Material for this exercise section start

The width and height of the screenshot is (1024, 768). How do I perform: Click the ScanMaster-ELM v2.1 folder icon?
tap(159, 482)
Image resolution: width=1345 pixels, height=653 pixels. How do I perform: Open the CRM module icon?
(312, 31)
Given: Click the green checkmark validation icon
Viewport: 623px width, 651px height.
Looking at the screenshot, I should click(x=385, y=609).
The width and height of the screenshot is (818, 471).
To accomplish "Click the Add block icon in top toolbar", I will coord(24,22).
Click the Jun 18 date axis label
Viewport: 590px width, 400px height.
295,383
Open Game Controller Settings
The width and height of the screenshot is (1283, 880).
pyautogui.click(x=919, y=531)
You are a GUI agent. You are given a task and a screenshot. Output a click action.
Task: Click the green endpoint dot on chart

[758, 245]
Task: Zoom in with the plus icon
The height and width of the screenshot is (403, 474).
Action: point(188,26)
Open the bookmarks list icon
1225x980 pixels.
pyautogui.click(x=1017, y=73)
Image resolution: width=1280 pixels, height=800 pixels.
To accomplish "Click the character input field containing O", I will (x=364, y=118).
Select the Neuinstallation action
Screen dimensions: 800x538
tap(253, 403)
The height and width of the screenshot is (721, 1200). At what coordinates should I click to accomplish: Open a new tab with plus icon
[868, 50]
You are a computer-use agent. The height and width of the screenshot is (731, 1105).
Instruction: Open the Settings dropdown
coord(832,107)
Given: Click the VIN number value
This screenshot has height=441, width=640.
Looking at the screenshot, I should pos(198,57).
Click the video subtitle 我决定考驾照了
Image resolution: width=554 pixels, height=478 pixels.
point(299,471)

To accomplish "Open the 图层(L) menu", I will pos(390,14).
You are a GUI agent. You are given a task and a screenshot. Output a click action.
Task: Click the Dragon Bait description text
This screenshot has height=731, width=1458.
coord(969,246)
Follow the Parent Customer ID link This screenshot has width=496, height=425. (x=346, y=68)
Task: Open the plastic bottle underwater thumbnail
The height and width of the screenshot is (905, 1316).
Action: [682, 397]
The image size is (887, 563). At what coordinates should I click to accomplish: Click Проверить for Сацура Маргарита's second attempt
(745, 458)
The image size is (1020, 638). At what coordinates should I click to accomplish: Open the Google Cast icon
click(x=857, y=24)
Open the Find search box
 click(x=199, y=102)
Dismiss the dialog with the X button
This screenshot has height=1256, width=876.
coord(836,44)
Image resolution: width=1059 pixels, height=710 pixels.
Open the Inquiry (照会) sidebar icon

Material for this exercise section end

Assignment.
Please give back the entries above, unchanged and complete.

Worked solution.
The width and height of the screenshot is (1024, 768). How do I perform: Click the ScanMaster-ELM v2.1 folder icon?
tap(159, 482)
Image resolution: width=1345 pixels, height=653 pixels. How do I perform: Open the CRM module icon?
(312, 31)
Given: Click the green checkmark validation icon
Viewport: 623px width, 651px height.
Looking at the screenshot, I should click(x=385, y=609).
The width and height of the screenshot is (818, 471).
To accomplish "Click the Add block icon in top toolbar", I will coord(24,22).
Click the Jun 18 date axis label
Viewport: 590px width, 400px height.
295,383
Open Game Controller Settings
The width and height of the screenshot is (1283, 880).
pyautogui.click(x=919, y=531)
You are a GUI agent. You are given a task and a screenshot. Output a click action.
Task: Click the green endpoint dot on chart

[758, 245]
Task: Zoom in with the plus icon
The height and width of the screenshot is (403, 474).
Action: point(188,26)
Open the bookmarks list icon
1225x980 pixels.
pyautogui.click(x=1017, y=73)
Image resolution: width=1280 pixels, height=800 pixels.
To accomplish "Click the character input field containing O", I will (x=364, y=118).
Select the Neuinstallation action
Screen dimensions: 800x538
tap(253, 403)
The height and width of the screenshot is (721, 1200). At what coordinates should I click to accomplish: Open a new tab with plus icon
[868, 50]
You are a computer-use agent. The height and width of the screenshot is (731, 1105).
Instruction: Open the Settings dropdown
coord(832,107)
Given: Click the VIN number value
This screenshot has height=441, width=640.
Looking at the screenshot, I should pos(198,57).
Click the video subtitle 我决定考驾照了
Image resolution: width=554 pixels, height=478 pixels.
point(299,471)

To accomplish "Open the 图层(L) menu", I will pos(390,14).
You are a GUI agent. You are given a task and a screenshot. Output a click action.
Task: Click the Dragon Bait description text
This screenshot has height=731, width=1458.
coord(969,246)
Follow the Parent Customer ID link This screenshot has width=496, height=425. (x=346, y=68)
Task: Open the plastic bottle underwater thumbnail
The height and width of the screenshot is (905, 1316).
Action: [682, 397]
The image size is (887, 563). At what coordinates should I click to accomplish: Click Проверить for Сацура Маргарита's second attempt
(745, 458)
The image size is (1020, 638). At what coordinates should I click to accomplish: Open the Google Cast icon
click(x=857, y=24)
Open the Find search box
 click(x=199, y=102)
Dismiss the dialog with the X button
This screenshot has height=1256, width=876.
coord(836,44)
Image resolution: width=1059 pixels, height=710 pixels.
Open the Inquiry (照会) sidebar icon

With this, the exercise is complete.